Category Archives: fees

Passive Investing: The Choice of More Investors

Passive generally refers to investing in index mutual funds or exchange traded funds rather than active managed mutual funds.  The rivalry between the approaches has raged for years, but evidence is mounting for passive funds.  And investors are listening.

In 1999, $12 billion of exchange traded funds (ETFs) were issued.  Net issuance of ETF shares rose to $177 billion in 2008.  From year end 1998 through 2008 ETFs issued $661 billion in new shares.   The rise in demand came from both institutional and individual investors, according to the Investment Company Fact Book. (www.ici.org

Why the passive approach?

Passive investment vehicles include index mutual funds and exchange traded funds (ETFs).  Both track the performance of a basket of securities included in an index.

For instance, the Russell 3000 Index measures the performance of the broad U.S. equity market.  The Ishares Russell 3000 Fund (IWV) is an exchange traded fund that holds a representative sampling of the securities in the Russell 3000 index.  The sample has an investment profile similar to the index, and may or may not include all of the securities that are included in the index.

As of 10/31/2009 the Russell 3000 index included 2,968 securities.  The Russell 3000 Fund (IWV) held 2,964 of the securities included in the Russell 3000 index. (source:Morningstar)

An index does not invest in the securities, it simply tracks their performance.  Therefore there are no fees included in the index returns. 

Funds, however, invest in the securities and the performance is reduced by transaction costs and other ongoing costs, such as management fees and other fund expenses. The net annual expenses, ongoing costs, for the Russell 3000 Fund are .20% (1/5 of 1%), according to the 2009 annual report.

A fundamental reason investors choose a passive approach is because they are aware that the majority of actively managed mutual funds are not able to out perform their benchmark index over an extended period of time.  The high expenses associated with active management such as transaction and ongoing costs,  reduces the fund’s performance by an average of about 1.5% per year, according to http://www.icifactbook.org/fb_sec5.html

That means if the index posts an 8% return, the average active managed fund would have to achieve a 9.5% return in order to net 8% after costs. If the fund’s returns are less than 9.5%,  it under performs the index. 

Relatively efficient pricing of stocks and bonds along with costs associated with active management makes beating the index a daunting task.  According to a Standard and Poors study, Indices Versus Active Funds Scorecard, Year End 2008, less than 50% of active managers beat their indices over a 5-year period.

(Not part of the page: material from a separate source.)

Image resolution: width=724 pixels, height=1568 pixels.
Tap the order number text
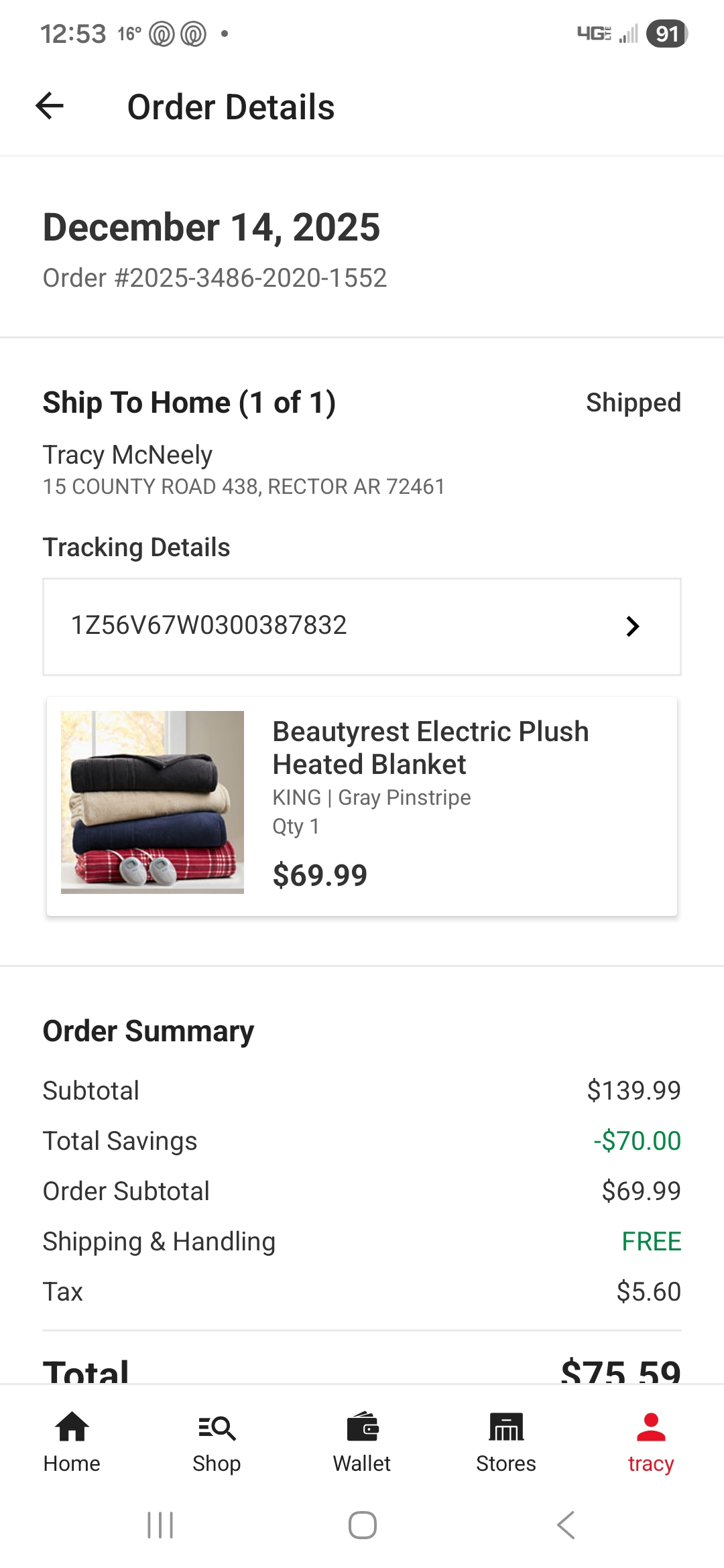click(x=215, y=278)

An analysis of two – five-year periods of performance; 2004 to 2008 and 1999 to 2003 revealed the following for…

…Large-Cap Active Managed Funds: 72% under performed their S&P 500 index in 2003 to 2008 period, 53 % under performed in 1999 to 2003. 

…Mid-Cap Active Managed Funds: 79% under performed the S&P MidCap 400 benchmark in 2004 to 2008 period, and 91% under performed in 1999 to 2003.

…Small-Cap Active Managed Funds: 86% under performed the S&P SmallCap 600 benchmark in the 2004 to 2008 period, 69% under performed in 1999 to 2003.

According to the study, one consistent investment myth has been that active managers have an advantage in bear markets due to the ability to move quickly into cash or defensive securities.  The study analyzed the performance of active managers during the past two bear markets, 2008 and 2000-2002.   The report illustrated over 50% of the active Large-Cap funds under performed their benchmark, over 70% of the Mid-Cap and Small-Cap funds under performed their respective indices. 

The under performance of active managed international equities and bond funds were similar to U.S.  stock funds. 

To view this study you may have to copy and paste this url  http://www2.standardandpoors.com/spf/pdf/index/SPIVA_Rerpot_Year-End_2008 

In conclusion

Exchange Traded Funds and Index Funds offer low cost ownership of both stocks and bonds.  The high cost of active management is one stumbling block that is difficult to overcome for most active managed funds.  Even in bear markets, the majority of active managers fail to beat their benchmark index.

Golden Hills Financial Group is an independent investment advisory firm utilizing exchange traded funds and index funds in portfolio construction.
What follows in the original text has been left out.